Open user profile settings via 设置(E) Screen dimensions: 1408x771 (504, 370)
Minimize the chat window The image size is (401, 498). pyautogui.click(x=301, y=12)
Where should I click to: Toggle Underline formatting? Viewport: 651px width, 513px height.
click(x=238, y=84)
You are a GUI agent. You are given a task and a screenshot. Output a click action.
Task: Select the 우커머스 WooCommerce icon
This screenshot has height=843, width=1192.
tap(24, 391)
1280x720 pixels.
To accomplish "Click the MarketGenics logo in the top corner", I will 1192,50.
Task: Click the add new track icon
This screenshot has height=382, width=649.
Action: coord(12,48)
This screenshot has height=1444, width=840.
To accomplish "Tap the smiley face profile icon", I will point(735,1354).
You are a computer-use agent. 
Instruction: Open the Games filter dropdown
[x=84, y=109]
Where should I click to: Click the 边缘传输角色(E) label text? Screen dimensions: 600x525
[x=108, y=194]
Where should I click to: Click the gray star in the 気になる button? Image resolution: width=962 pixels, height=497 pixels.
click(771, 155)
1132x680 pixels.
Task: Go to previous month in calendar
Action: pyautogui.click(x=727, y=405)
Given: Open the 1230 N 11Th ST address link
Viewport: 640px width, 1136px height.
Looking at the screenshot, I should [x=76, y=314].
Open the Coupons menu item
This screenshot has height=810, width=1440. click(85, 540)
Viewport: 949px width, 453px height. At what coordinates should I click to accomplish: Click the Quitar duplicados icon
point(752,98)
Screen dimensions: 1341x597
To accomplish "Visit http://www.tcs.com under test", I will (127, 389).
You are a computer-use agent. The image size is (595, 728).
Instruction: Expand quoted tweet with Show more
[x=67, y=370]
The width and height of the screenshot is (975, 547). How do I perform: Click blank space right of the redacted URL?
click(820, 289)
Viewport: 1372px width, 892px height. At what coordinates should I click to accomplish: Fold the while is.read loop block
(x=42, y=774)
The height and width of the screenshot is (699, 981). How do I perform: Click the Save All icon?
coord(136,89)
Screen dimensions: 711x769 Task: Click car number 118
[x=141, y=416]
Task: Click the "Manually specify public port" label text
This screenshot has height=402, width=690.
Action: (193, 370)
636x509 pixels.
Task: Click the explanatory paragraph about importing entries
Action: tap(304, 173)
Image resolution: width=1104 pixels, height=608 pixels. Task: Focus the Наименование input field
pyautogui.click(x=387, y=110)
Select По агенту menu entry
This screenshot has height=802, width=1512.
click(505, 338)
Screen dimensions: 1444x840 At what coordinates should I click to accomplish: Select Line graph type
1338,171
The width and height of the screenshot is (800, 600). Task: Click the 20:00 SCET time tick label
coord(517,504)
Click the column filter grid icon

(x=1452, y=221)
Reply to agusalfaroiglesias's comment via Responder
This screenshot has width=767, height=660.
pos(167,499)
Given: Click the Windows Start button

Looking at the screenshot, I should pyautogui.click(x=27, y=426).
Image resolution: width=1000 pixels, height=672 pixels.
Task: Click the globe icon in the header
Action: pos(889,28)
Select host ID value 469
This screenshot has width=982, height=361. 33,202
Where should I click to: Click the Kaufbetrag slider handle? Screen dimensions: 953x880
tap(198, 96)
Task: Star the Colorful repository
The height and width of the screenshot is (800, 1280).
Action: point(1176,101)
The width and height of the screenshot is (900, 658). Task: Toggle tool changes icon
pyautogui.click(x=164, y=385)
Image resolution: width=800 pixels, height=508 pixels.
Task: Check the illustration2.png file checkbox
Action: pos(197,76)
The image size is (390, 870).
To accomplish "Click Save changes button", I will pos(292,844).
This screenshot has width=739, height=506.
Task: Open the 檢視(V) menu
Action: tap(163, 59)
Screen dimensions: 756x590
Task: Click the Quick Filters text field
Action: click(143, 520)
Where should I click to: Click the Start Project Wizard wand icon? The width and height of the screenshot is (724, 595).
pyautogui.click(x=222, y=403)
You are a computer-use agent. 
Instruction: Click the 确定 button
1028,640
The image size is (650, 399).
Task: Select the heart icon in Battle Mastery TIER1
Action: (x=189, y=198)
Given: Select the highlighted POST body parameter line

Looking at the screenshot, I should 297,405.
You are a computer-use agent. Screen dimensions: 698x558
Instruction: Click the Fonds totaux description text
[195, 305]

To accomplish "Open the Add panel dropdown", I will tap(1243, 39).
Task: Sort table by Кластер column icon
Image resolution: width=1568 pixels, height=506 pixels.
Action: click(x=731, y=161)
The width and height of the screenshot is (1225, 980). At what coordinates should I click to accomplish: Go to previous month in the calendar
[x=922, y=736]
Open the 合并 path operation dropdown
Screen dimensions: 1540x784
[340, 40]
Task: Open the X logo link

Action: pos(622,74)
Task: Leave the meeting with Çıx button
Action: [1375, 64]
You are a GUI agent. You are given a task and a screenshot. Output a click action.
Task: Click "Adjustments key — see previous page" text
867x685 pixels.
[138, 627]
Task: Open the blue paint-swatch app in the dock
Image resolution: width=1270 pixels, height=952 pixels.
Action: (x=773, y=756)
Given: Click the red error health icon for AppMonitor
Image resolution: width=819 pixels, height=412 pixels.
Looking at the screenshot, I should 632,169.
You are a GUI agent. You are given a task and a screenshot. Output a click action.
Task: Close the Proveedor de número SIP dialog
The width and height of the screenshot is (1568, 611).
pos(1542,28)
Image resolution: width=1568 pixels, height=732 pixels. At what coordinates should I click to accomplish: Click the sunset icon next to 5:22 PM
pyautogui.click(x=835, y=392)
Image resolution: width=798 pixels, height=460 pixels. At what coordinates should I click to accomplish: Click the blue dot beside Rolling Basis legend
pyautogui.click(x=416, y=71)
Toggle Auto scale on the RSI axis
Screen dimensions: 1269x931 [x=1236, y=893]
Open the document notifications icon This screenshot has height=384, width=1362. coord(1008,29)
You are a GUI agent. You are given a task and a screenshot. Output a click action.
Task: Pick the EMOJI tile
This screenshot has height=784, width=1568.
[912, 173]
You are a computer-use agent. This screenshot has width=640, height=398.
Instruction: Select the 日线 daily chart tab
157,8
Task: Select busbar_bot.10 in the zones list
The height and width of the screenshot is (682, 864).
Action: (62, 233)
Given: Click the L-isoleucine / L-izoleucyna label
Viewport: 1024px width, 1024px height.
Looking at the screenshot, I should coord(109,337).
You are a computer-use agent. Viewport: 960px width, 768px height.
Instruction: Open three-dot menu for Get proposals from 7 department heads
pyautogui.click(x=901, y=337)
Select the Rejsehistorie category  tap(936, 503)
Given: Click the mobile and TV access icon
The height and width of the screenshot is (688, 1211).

+ + + + + + +

The task: Nothing should be left out when the listing is retyped exactly.

Result of the task:
Open user profile settings via 设置(E) Screen dimensions: 1408x771 (504, 370)
Minimize the chat window The image size is (401, 498). pyautogui.click(x=301, y=12)
Where should I click to: Toggle Underline formatting? Viewport: 651px width, 513px height.
click(x=238, y=84)
You are a GUI agent. You are given a task and a screenshot. Output a click action.
Task: Select the 우커머스 WooCommerce icon
This screenshot has height=843, width=1192.
tap(24, 391)
1280x720 pixels.
To accomplish "Click the MarketGenics logo in the top corner", I will 1192,50.
Task: Click the add new track icon
This screenshot has height=382, width=649.
Action: coord(12,48)
This screenshot has height=1444, width=840.
To accomplish "Tap the smiley face profile icon", I will point(735,1354).
You are a computer-use agent. 
Instruction: Open the Games filter dropdown
[x=84, y=109]
Where should I click to: Click the 边缘传输角色(E) label text? Screen dimensions: 600x525
[x=108, y=194]
Where should I click to: Click the gray star in the 気になる button? Image resolution: width=962 pixels, height=497 pixels.
click(771, 155)
1132x680 pixels.
Task: Go to previous month in calendar
Action: pyautogui.click(x=727, y=405)
Given: Open the 1230 N 11Th ST address link
Viewport: 640px width, 1136px height.
Looking at the screenshot, I should [x=76, y=314].
Open the Coupons menu item
This screenshot has height=810, width=1440. click(85, 540)
Viewport: 949px width, 453px height. At what coordinates should I click to accomplish: Click the Quitar duplicados icon
point(752,98)
Screen dimensions: 1341x597
To accomplish "Visit http://www.tcs.com under test", I will (127, 389).
You are a computer-use agent. The image size is (595, 728).
Instruction: Expand quoted tweet with Show more
[x=67, y=370]
The width and height of the screenshot is (975, 547). How do I perform: Click blank space right of the redacted URL?
click(820, 289)
Viewport: 1372px width, 892px height. At what coordinates should I click to accomplish: Fold the while is.read loop block
(x=42, y=774)
The height and width of the screenshot is (699, 981). How do I perform: Click the Save All icon?
coord(136,89)
Screen dimensions: 711x769 Task: Click car number 118
[x=141, y=416]
Task: Click the "Manually specify public port" label text
This screenshot has height=402, width=690.
Action: (193, 370)
636x509 pixels.
Task: Click the explanatory paragraph about importing entries
Action: tap(304, 173)
Image resolution: width=1104 pixels, height=608 pixels. Task: Focus the Наименование input field
pyautogui.click(x=387, y=110)
Select По агенту menu entry
This screenshot has height=802, width=1512.
click(505, 338)
Screen dimensions: 1444x840 At what coordinates should I click to accomplish: Select Line graph type
1338,171
The width and height of the screenshot is (800, 600). Task: Click the 20:00 SCET time tick label
coord(517,504)
Click the column filter grid icon

(x=1452, y=221)
Reply to agusalfaroiglesias's comment via Responder
This screenshot has width=767, height=660.
pos(167,499)
Given: Click the Windows Start button

Looking at the screenshot, I should pyautogui.click(x=27, y=426).
Image resolution: width=1000 pixels, height=672 pixels.
Task: Click the globe icon in the header
Action: pos(889,28)
Select host ID value 469
This screenshot has width=982, height=361. 33,202
Where should I click to: Click the Kaufbetrag slider handle? Screen dimensions: 953x880
tap(198, 96)
Task: Star the Colorful repository
The height and width of the screenshot is (800, 1280).
Action: point(1176,101)
The width and height of the screenshot is (900, 658). Task: Toggle tool changes icon
pyautogui.click(x=164, y=385)
Image resolution: width=800 pixels, height=508 pixels.
Task: Check the illustration2.png file checkbox
Action: pos(197,76)
The image size is (390, 870).
To accomplish "Click Save changes button", I will pos(292,844).
This screenshot has width=739, height=506.
Task: Open the 檢視(V) menu
Action: tap(163, 59)
Screen dimensions: 756x590
Task: Click the Quick Filters text field
Action: click(143, 520)
Where should I click to: Click the Start Project Wizard wand icon? The width and height of the screenshot is (724, 595).
pyautogui.click(x=222, y=403)
You are a computer-use agent. 
Instruction: Click the 确定 button
1028,640
The image size is (650, 399).
Task: Select the heart icon in Battle Mastery TIER1
Action: (x=189, y=198)
Given: Select the highlighted POST body parameter line

Looking at the screenshot, I should 297,405.
You are a computer-use agent. Screen dimensions: 698x558
Instruction: Click the Fonds totaux description text
[195, 305]

To accomplish "Open the Add panel dropdown", I will tap(1243, 39).
Task: Sort table by Кластер column icon
Image resolution: width=1568 pixels, height=506 pixels.
Action: click(x=731, y=161)
The width and height of the screenshot is (1225, 980). At what coordinates should I click to accomplish: Go to previous month in the calendar
[x=922, y=736]
Open the 合并 path operation dropdown
Screen dimensions: 1540x784
[340, 40]
Task: Open the X logo link

Action: pos(622,74)
Task: Leave the meeting with Çıx button
Action: [1375, 64]
You are a GUI agent. You are given a task and a screenshot. Output a click action.
Task: Click "Adjustments key — see previous page" text
867x685 pixels.
[138, 627]
Task: Open the blue paint-swatch app in the dock
Image resolution: width=1270 pixels, height=952 pixels.
Action: (x=773, y=756)
Given: Click the red error health icon for AppMonitor
Image resolution: width=819 pixels, height=412 pixels.
Looking at the screenshot, I should 632,169.
You are a GUI agent. You are given a task and a screenshot. Output a click action.
Task: Close the Proveedor de número SIP dialog
The width and height of the screenshot is (1568, 611).
pos(1542,28)
Image resolution: width=1568 pixels, height=732 pixels. At what coordinates should I click to accomplish: Click the sunset icon next to 5:22 PM
pyautogui.click(x=835, y=392)
Image resolution: width=798 pixels, height=460 pixels. At what coordinates should I click to accomplish: Click the blue dot beside Rolling Basis legend
pyautogui.click(x=416, y=71)
Toggle Auto scale on the RSI axis
Screen dimensions: 1269x931 [x=1236, y=893]
Open the document notifications icon This screenshot has height=384, width=1362. coord(1008,29)
You are a GUI agent. You are given a task and a screenshot. Output a click action.
Task: Pick the EMOJI tile
This screenshot has height=784, width=1568.
[912, 173]
You are a computer-use agent. This screenshot has width=640, height=398.
Instruction: Select the 日线 daily chart tab
157,8
Task: Select busbar_bot.10 in the zones list
The height and width of the screenshot is (682, 864).
Action: (62, 233)
Given: Click the L-isoleucine / L-izoleucyna label
Viewport: 1024px width, 1024px height.
Looking at the screenshot, I should coord(109,337).
You are a computer-use agent. Viewport: 960px width, 768px height.
Instruction: Open three-dot menu for Get proposals from 7 department heads
pyautogui.click(x=901, y=337)
Select the Rejsehistorie category  tap(936, 503)
Given: Click the mobile and TV access icon
The height and width of the screenshot is (688, 1211).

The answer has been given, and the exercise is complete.